2. For Comprehensions
Scala’s for comprehension is the ideal FP abstraction for sequential
programs that interact with the world. Since we’ll be using it a lot,
we’re going to relearn the principles of for and how scalaz can help
us to write cleaner code.
This chapter doesn’t try to write pure programs and the techniques are applicable to non-FP codebases.
2.1 Syntax Sugar
Scala’s for is just a simple rewrite rule, also called syntax
sugar, that doesn’t have any contextual information.
To see what a for comprehension is doing, we use the show and
reify feature in the REPL to print out what code looks like after
type inference.
scala> import scala.reflect.runtime.universe._
scala> val a, b, c = Option(1)
scala> show { reify {
for { i <- a ; j <- b ; k <- c } yield (i + j + k)
} }
res:
$read.a.flatMap(
((i) => $read.b.flatMap(
((j) => $read.c.map(
((k) => i.$plus(j).$plus(k)))))))
There is a lot of noise due to additional sugarings (e.g. + is
rewritten $plus, etc). We’ll skip the show and reify for brevity
when the REPL line is reify>, and manually clean up the generated
code so that it doesn’t become a distraction.
reify> for { i <- a ; j <- b ; k <- c } yield (i + j + k)
a.flatMap {
i => b.flatMap {
j => c.map {
k => i + j + k }}}
The rule of thumb is that every <- (called a generator) is a
nested flatMap call, with the final generator a map containing the
yield body.
2.1.1 Assignment
We can assign values inline like ij = i + j (a val keyword is not
needed).
reify> for {
i <- a
j <- b
ij = i + j
k <- c
} yield (ij + k)
a.flatMap {
i => b.map { j => (j, i + j) }.flatMap {
case (j, ij) => c.map {
k => ij + k }}}
A map over the b introduces the ij which is flat-mapped along
with the j, then the final map for the code in the yield.
Unfortunately we cannot assign before any generators. It has been requested as a language feature but has not been implemented: https://github.com/scala/bug/issues/907
scala> for {
initial = getDefault
i <- a
} yield initial + i
<console>:1: error: '<-' expected but '=' found.
We can workaround the limitation by defining a val outside the for
scala> val initial = getDefault
scala> for { i <- a } yield initial + i
or create an Option out of the initial assignment
scala> for {
initial <- Option(getDefault)
i <- a
} yield initial + i
2.1.2 Filter
It is possible to put if statements after a generator to filter
values by a predicate
reify> for {
i <- a
j <- b
if i > j
k <- c
} yield (i + j + k)
a.flatMap {
i => b.withFilter {
j => i > j }.flatMap {
j => c.map {
k => i + j + k }}}
Older versions of scala used filter, but Traversable.filter
creates new collections for every predicate, so withFilter was
introduced as the more performant alternative.

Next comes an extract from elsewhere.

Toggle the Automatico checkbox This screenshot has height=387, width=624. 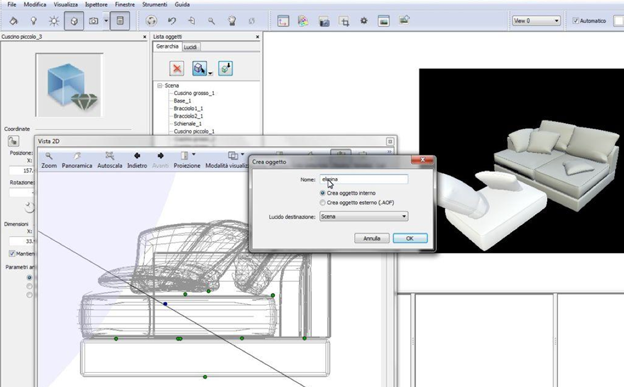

We can accidentally trigger a withFilter by providing type
information: it is actually interpreted as a pattern match.
reify> for { i: Int <- a } yield i
a.withFilter {
case i: Int => true
case _ => false
}.map { case i: Int => i }
Like in assignment, a generator can use a pattern match on the left
hand side. But unlike assignment (which throws MatchError on
failure), generators are filtered and will not fail at runtime.
However, there is an inefficient double application of the pattern.
2.1.3 For Each
Finally, if there is no yield, the compiler will use foreach
instead of flatMap, which is only useful for side-effects.
reify> for { i <- a ; j <- b } println(s"$i $j")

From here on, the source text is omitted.